*** Opening of Listed entries ***

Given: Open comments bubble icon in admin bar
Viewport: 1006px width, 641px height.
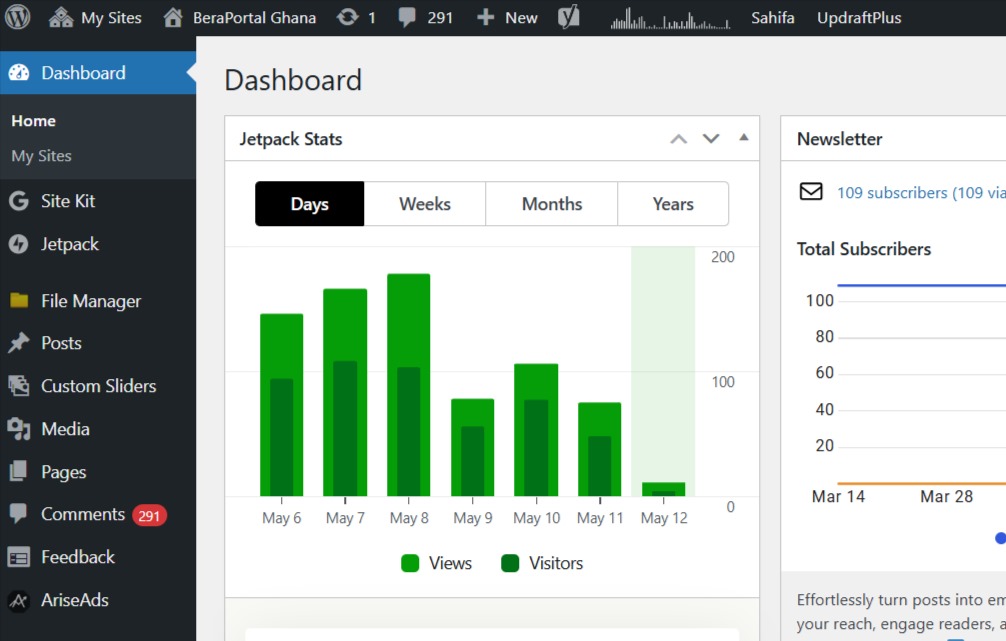Looking at the screenshot, I should pos(407,17).
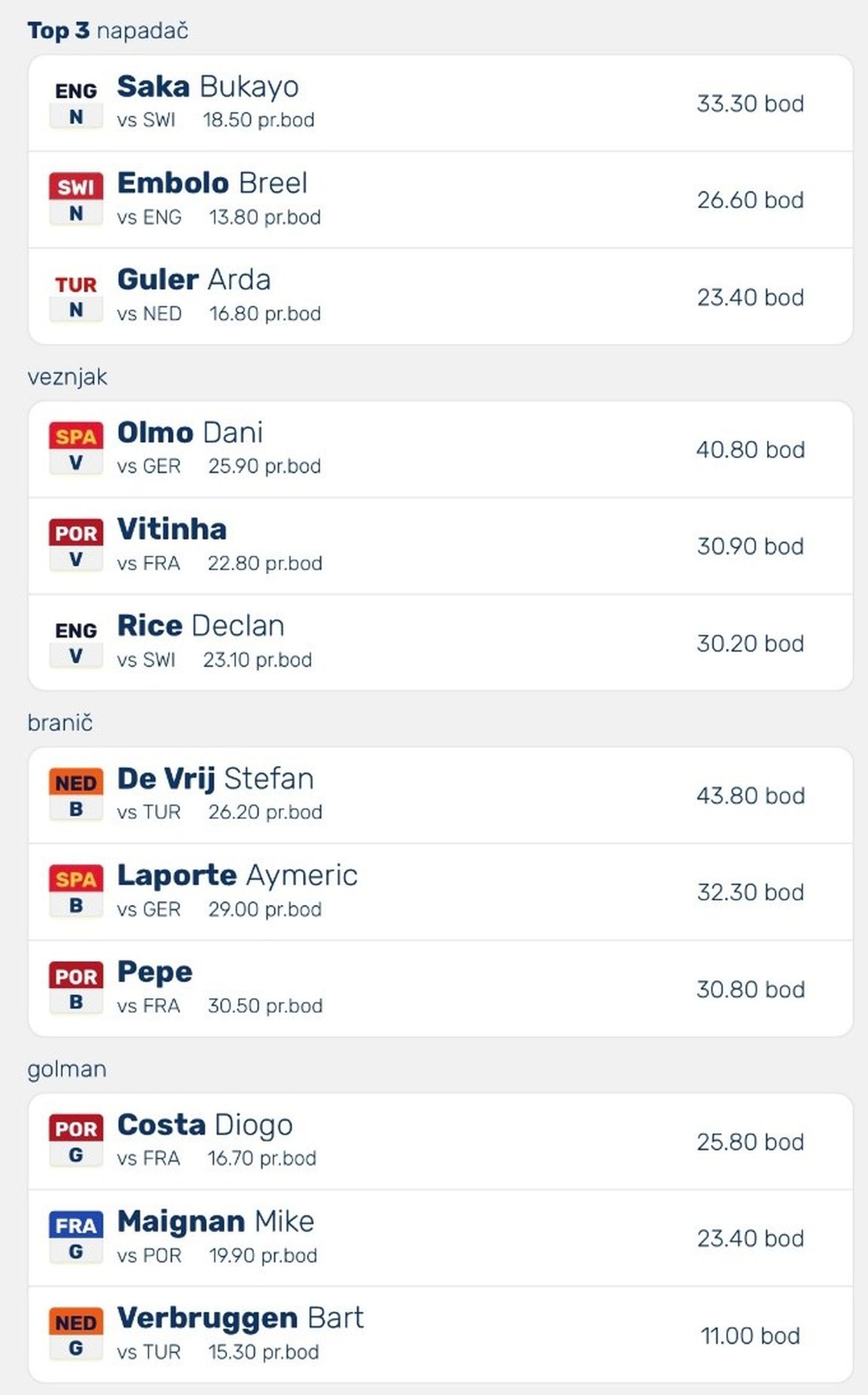Click the POR team badge beside Pepe
The width and height of the screenshot is (868, 1395).
[x=76, y=976]
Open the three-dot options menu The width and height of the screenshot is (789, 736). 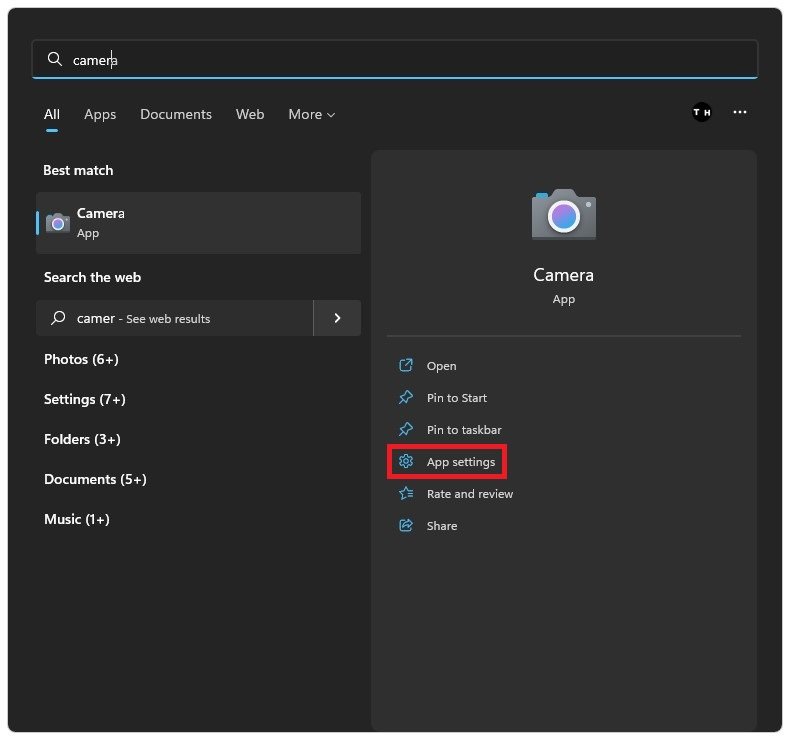point(740,113)
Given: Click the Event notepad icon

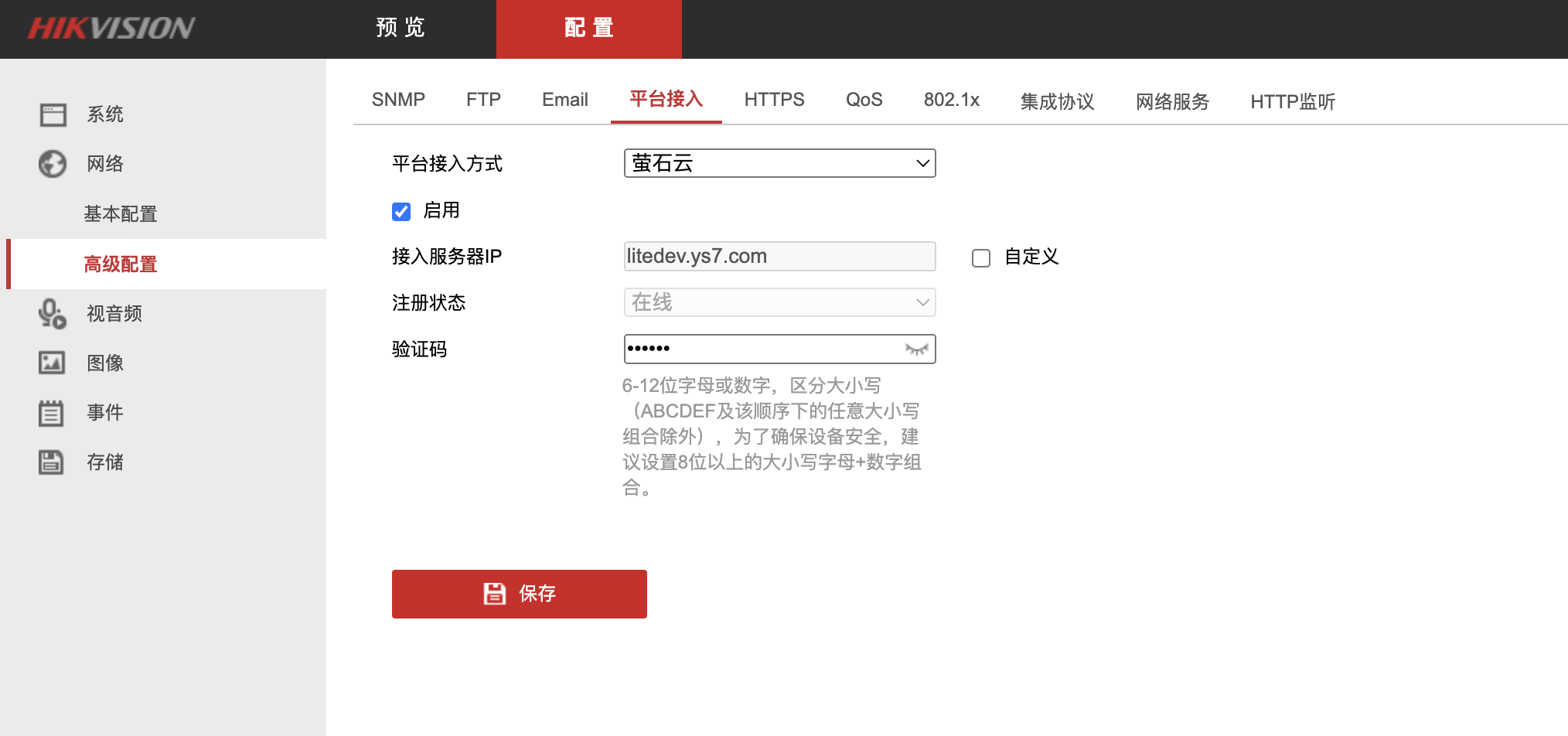Looking at the screenshot, I should (53, 413).
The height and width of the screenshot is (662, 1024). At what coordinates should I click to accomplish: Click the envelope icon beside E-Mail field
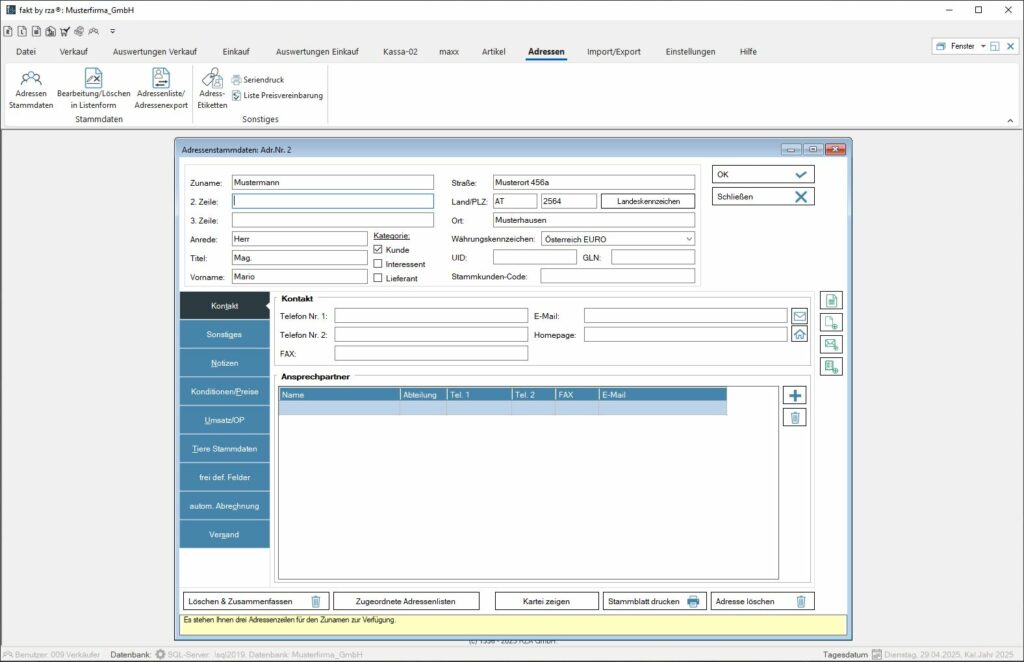(799, 316)
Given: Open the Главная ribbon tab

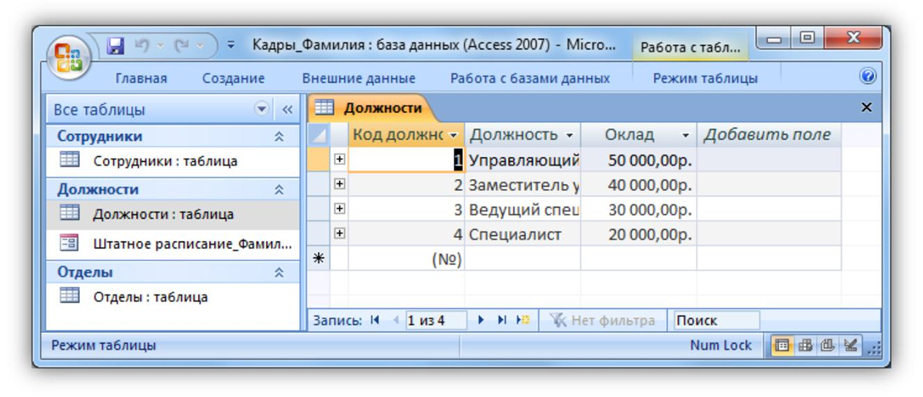Looking at the screenshot, I should tap(141, 78).
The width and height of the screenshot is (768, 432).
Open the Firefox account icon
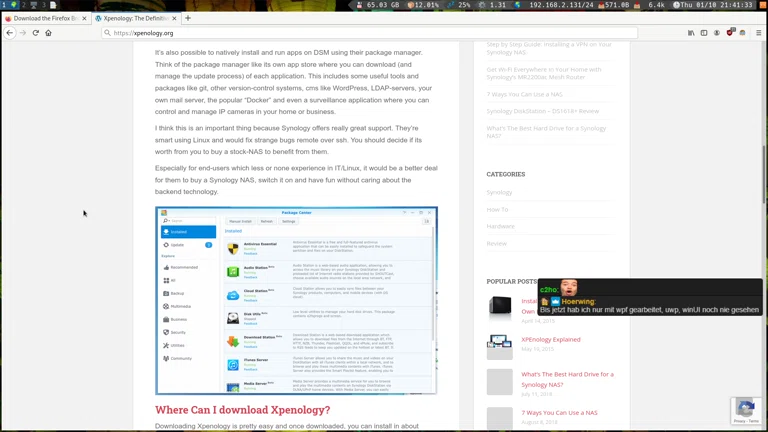point(716,33)
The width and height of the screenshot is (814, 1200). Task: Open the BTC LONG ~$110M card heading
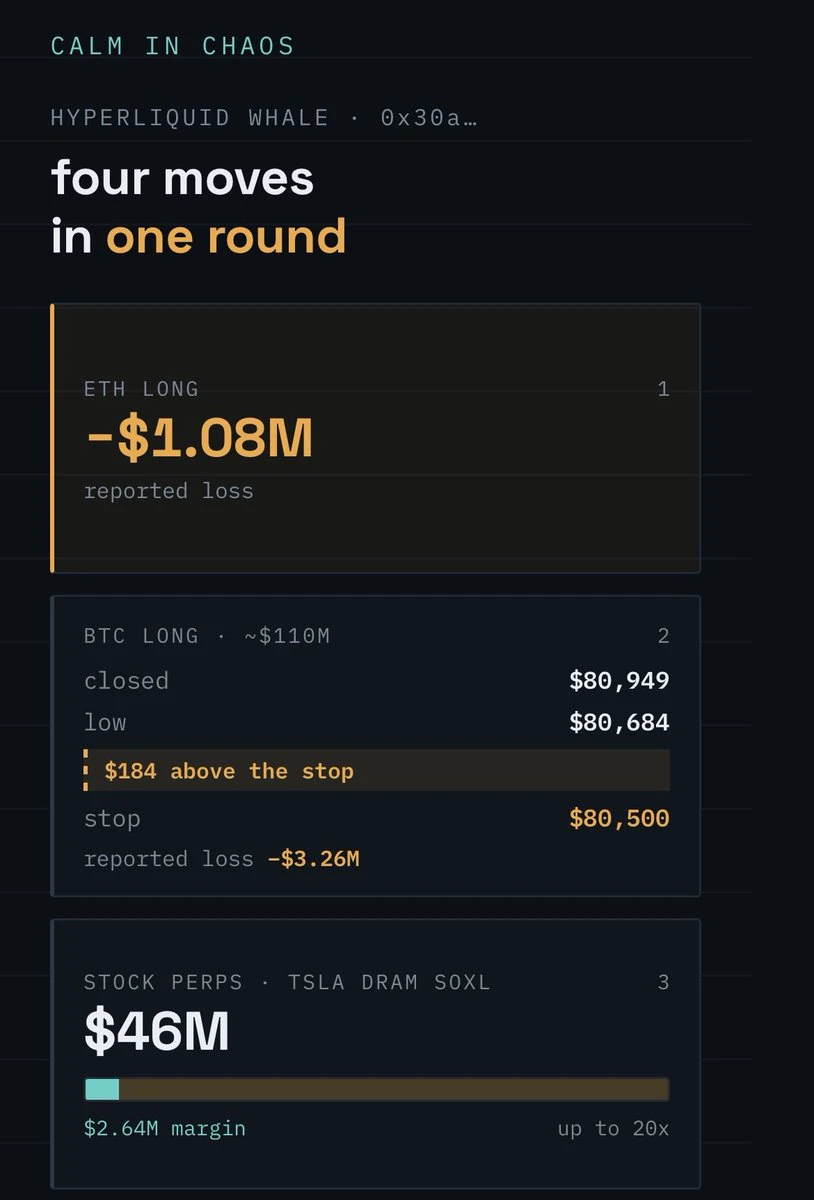pos(207,636)
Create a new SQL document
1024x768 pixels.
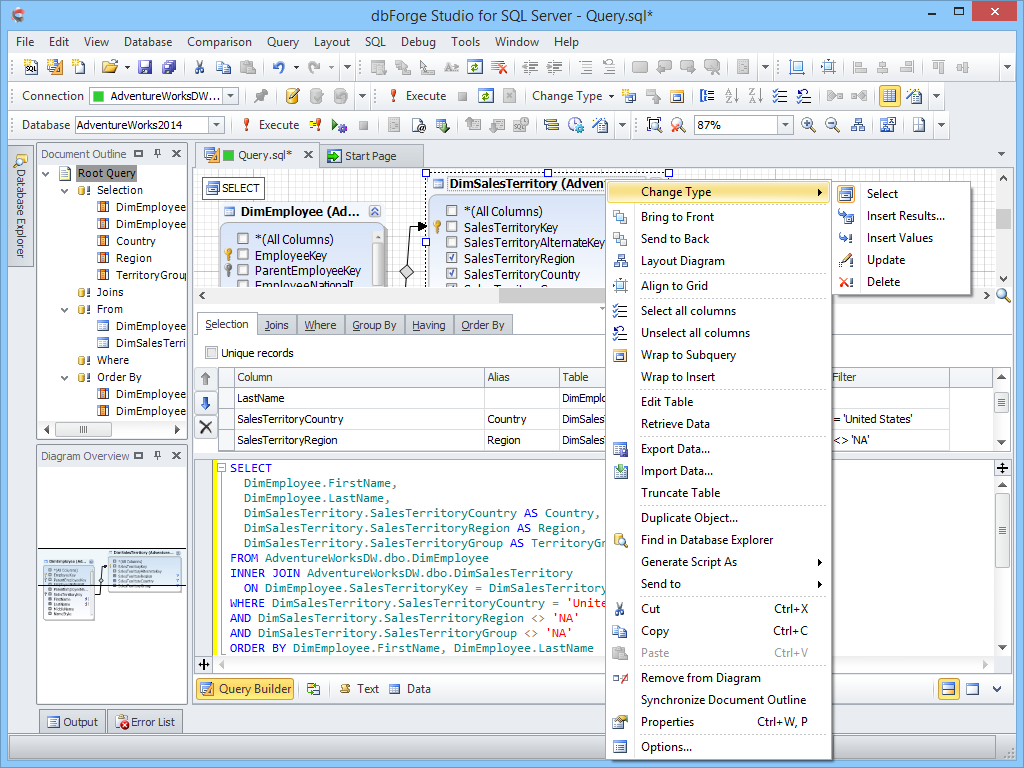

*** Close of Listed entries ***

Activity: Starting at the line where "Given: Open the Главная ribbon tab" appears, restate every line through the end of the records above exactly, but omit the pictures.

Response to the task:
Given: Open the Главная ribbon tab

Looking at the screenshot, I should tap(141, 78).
The width and height of the screenshot is (768, 432).
Open the Firefox account icon
point(716,33)
The width and height of the screenshot is (814, 1200). Task: Open the BTC LONG ~$110M card heading
pos(207,636)
Create a new SQL document
1024x768 pixels.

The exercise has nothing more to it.